Temperature dependence of photo-induced phase segregation in bromide-rich mixed halide perovskites

TL;DR

This study investigates how temperature influences the early stages of phase segregation in mixed halide perovskites, revealing temperature-dependent phase transitions and intermediate photoluminescence features crucial for optoelectronic applications.

Contribution

It provides a detailed analysis of temperature effects on anion segregation and phase transitions in mixed halide perovskites during initial stages, using advanced photoluminescence techniques.

Findings

Temperature prolongs initial segregation stages.

Intermediate photoluminescence peaks are observed at low temperatures.
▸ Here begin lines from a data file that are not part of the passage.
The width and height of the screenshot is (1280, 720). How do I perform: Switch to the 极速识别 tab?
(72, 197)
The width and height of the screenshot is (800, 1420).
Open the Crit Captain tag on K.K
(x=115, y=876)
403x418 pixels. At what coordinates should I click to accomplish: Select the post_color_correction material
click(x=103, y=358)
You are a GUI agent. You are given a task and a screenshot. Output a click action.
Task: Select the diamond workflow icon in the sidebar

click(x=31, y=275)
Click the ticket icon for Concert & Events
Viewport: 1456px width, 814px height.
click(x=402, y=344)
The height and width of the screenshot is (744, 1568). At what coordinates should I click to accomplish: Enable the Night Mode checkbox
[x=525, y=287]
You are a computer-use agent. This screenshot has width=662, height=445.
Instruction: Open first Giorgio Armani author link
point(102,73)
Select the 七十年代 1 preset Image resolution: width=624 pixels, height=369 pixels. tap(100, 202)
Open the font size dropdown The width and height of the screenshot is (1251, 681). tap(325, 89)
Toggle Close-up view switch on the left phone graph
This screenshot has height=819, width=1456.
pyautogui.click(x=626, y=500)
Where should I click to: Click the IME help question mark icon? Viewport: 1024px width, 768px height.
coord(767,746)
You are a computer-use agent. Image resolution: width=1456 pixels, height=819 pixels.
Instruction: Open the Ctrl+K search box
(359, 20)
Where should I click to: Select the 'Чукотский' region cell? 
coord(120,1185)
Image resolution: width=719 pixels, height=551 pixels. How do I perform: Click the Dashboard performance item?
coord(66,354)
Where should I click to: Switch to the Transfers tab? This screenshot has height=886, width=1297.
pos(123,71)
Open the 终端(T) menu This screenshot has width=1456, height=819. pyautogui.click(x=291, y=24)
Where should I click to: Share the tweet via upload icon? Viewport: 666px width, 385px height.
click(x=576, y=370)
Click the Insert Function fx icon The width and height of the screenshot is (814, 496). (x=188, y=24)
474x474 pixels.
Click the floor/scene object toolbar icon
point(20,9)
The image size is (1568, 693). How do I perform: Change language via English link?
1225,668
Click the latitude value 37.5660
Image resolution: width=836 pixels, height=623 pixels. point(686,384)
Phase transition from orthorhombic to tetragonal occurs with temperature.

Abstract

Mixed halide perovskites undergo phase segregation, manifested as spectral red-shifting of photoluminescence spectra under illumination. In the iodine-bromide mixed perovskites, the origin of the low-energy luminescence is related to iodine-enriched domains formation. Such domains create favorable bands for the induced carrier funneling into them. Despite the phase segregation process is crucial for mixed halide perovskite-based optoelectronics, numerous gaps exist within the understanding of this phenomenon. One such gap pertains to the emergence of temporary and intermediate photoluminescence peaks during the initial stages of phase segregation. However, these peaks appear only within the first few seconds of illumination. Nevertheless, the decreasing temperature may prolong these initial stages. In this work, we carry out a detailed study of the temperature dependence of anion segregation in MAPbBr_2I and MAPbBr2.5I0.5 halide perovskites, to obtain a deeper comprehension of segregation processes, particularly during their initial stages. The temporal evolution of low-temperature photoluminescence reveals the undergoing of the intermediate stage during the segregation process and temperature-related phase transition from orthorhombic to tetragonal phase. To complement the phase segregation study, the temperature dependence of time-resolved photoluminescence spectroscopy is provided, allowing us to estimate the change in the photoluminescence lifetimes for the initial and segregated peaks with temperature.